» What to work on: In the thrush article, swap "excessively" for "rapidly" in the passage that opens with "Thrush is a" and closes with "no apparent symptoms.", then give that passage in full.

Breastfeeding with Thrush

Breast and nipple thrush can cause intense pain if not treated early. Lactation expert, Rebecca Agi, discusses symptoms, causes and treatment.


Are you experiencing deep, stabbing breast pain during or after feedings? Are your breasts shiny, flaky, blistered or red? Do you notice creamy white spots on the inside of your baby’s cheeks, or on the tongue, gums or lips? Or a diaper rash that over-the-counter remedies won’t resolve? Unfortunately, these are common signs of thrush. If you’ve answered, “yes” to two or more of these questions, you’ll want to contact your healthcare provider for assessment and treatment. The good news is that proper treatment can soon help get you and your tot back to painless nursing. There are just a few things you should know in advance to help treat thrush and minimize the chance of reinfection.

What Is Thrush?

Thrush is a yeast infection caused by the fungus Candida. Even though yeasts are normal inhabitants of the skin, mouth, digestive tract and vagina, sometimes there’s too much and the result is a thrush infection. These organisms thrive in warm and moist environments (like your bra) and under certain conditions they multiply excessively, causing pain, itching and irritation. Nursing mothers with thrush often experience deep nipple or breast pain, cracks in the nipple where the nipple and areola meet, and/or a blistered rash around the areola. A baby with thrush can have an infected mouth that shows creamy white patches. Feedings can be uncomfortable and challenging. Sometimes, however, there are no apparent symptoms.

» Data to examine:
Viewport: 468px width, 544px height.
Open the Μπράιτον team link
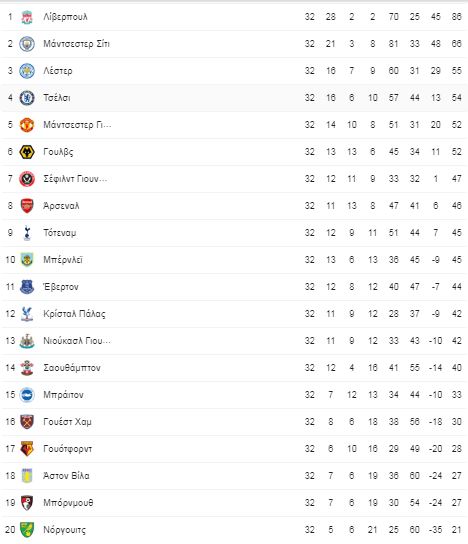tap(63, 395)
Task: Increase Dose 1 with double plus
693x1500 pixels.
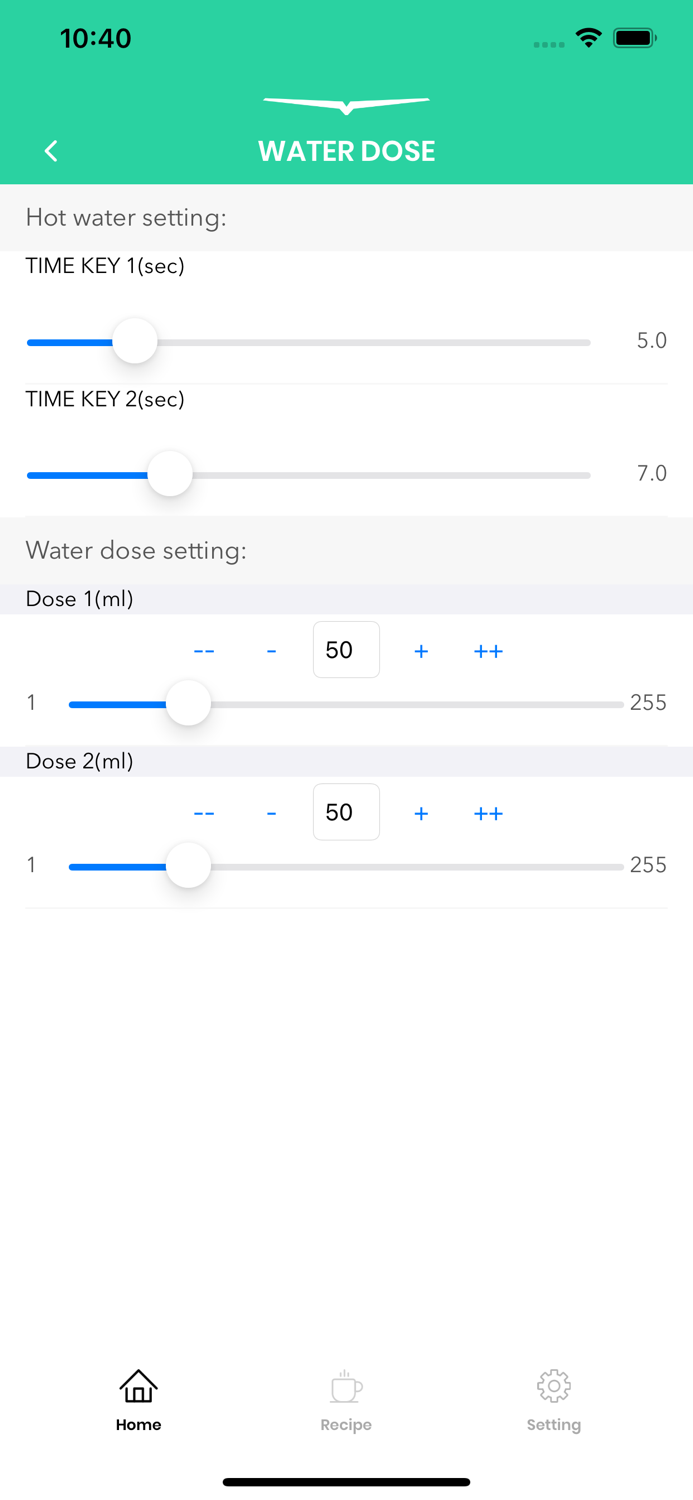Action: [488, 651]
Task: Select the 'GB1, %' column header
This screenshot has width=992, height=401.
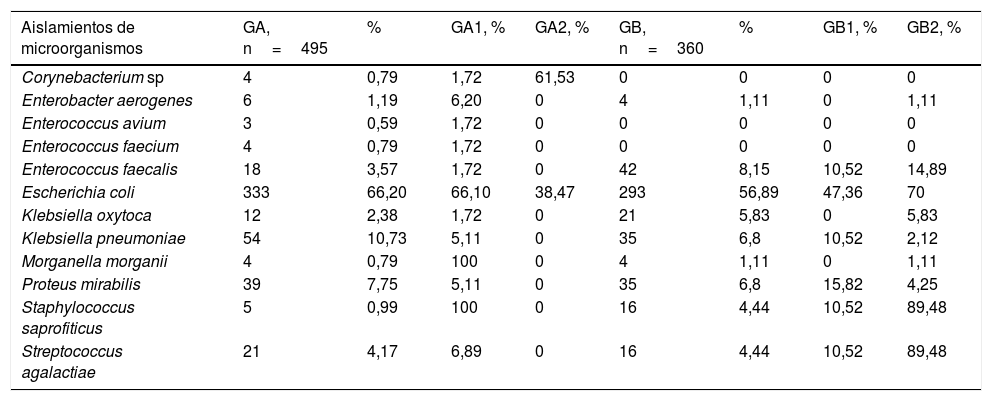Action: coord(849,28)
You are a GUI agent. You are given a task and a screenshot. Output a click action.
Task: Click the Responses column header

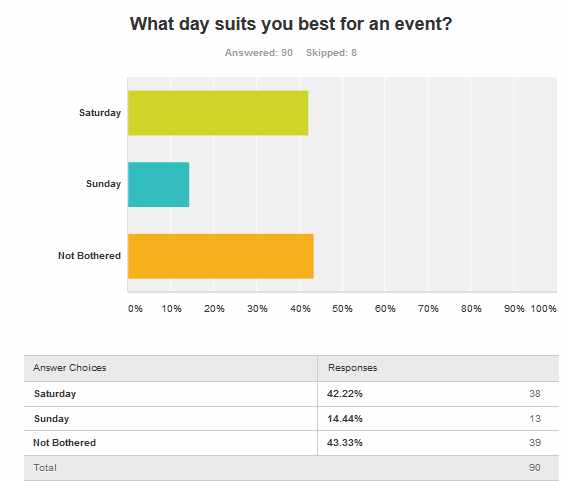352,368
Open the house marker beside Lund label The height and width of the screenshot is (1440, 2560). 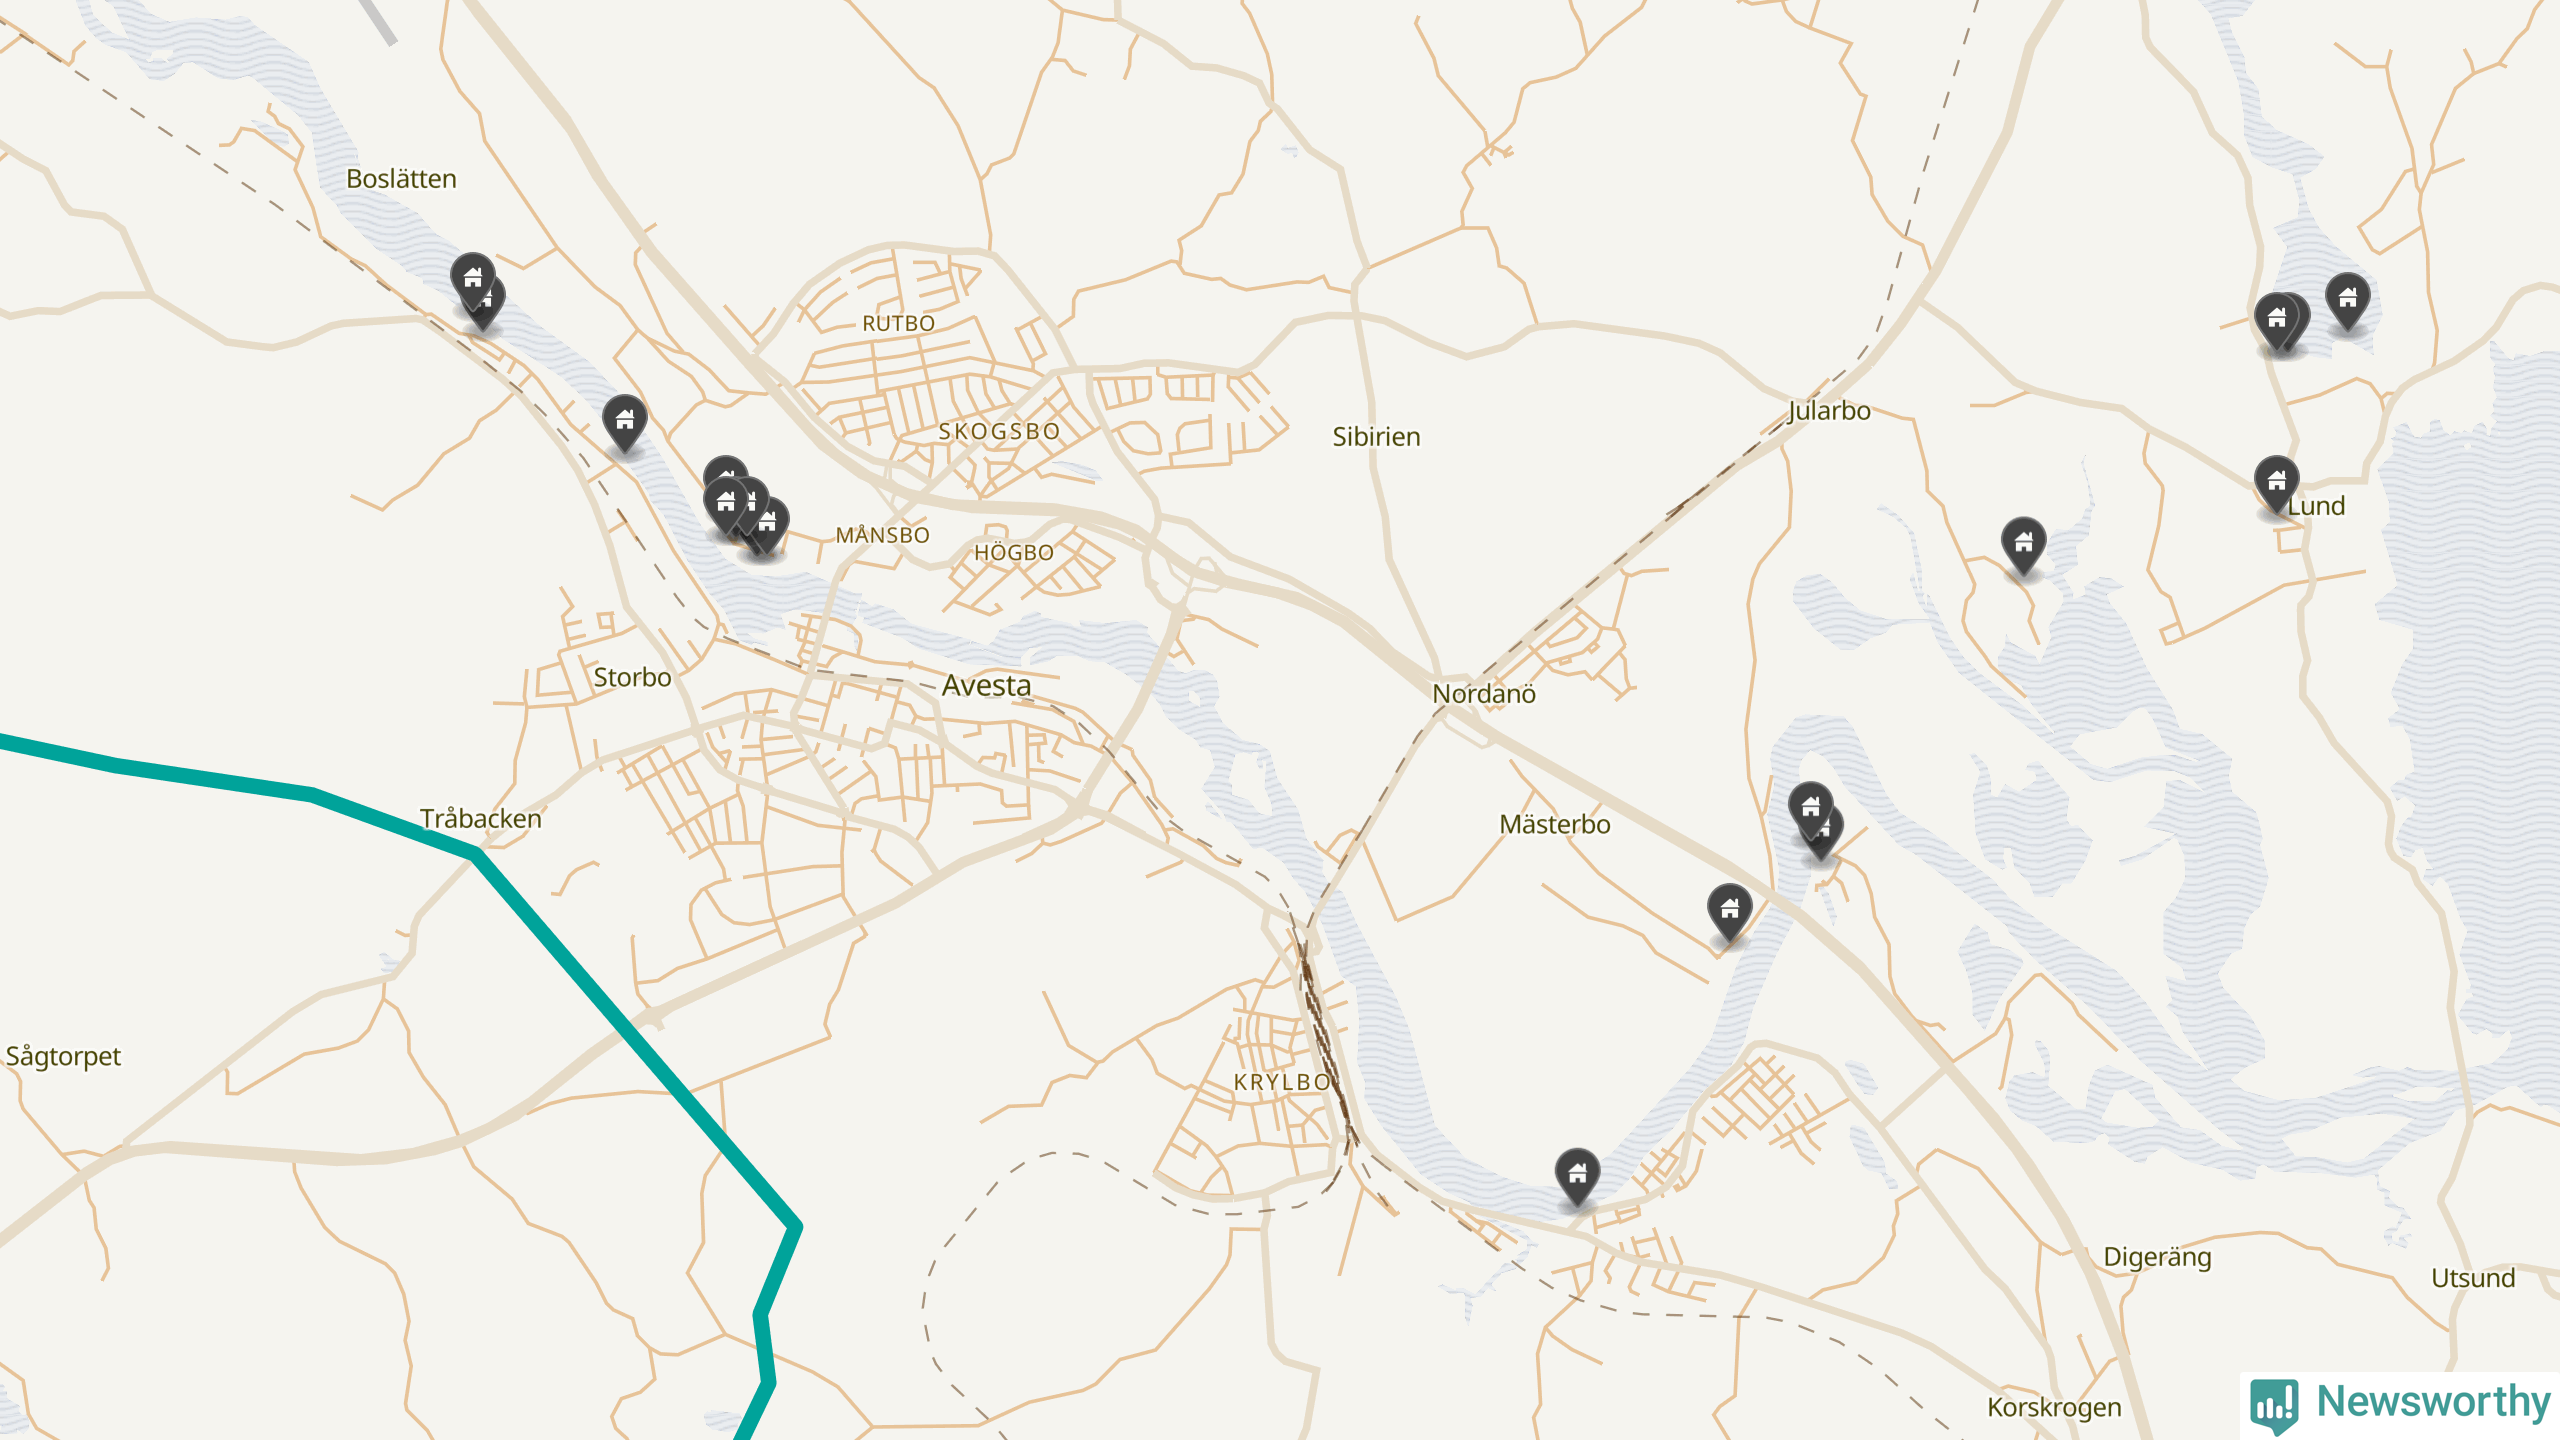2277,484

» Expected answer:
Thrush is a yeast infection caused by the fungus Candida. Even though yeasts are normal inhabitants of the skin, mouth, digestive tract and vagina, sometimes there’s too much and the result is a thrush infection. These organisms thrive in warm and moist environments (like your bra) and under certain conditions they multiply rapidly, causing pain, itching and irritation. Nursing mothers with thrush often experience deep nipple or breast pain, cracks in the nipple where the nipple and areola meet, and/or a blistered rash around the areola. A baby with thrush can have an infected mouth that shows creamy white patches. Feedings can be uncomfortable and challenging. Sometimes, however, there are no apparent symptoms.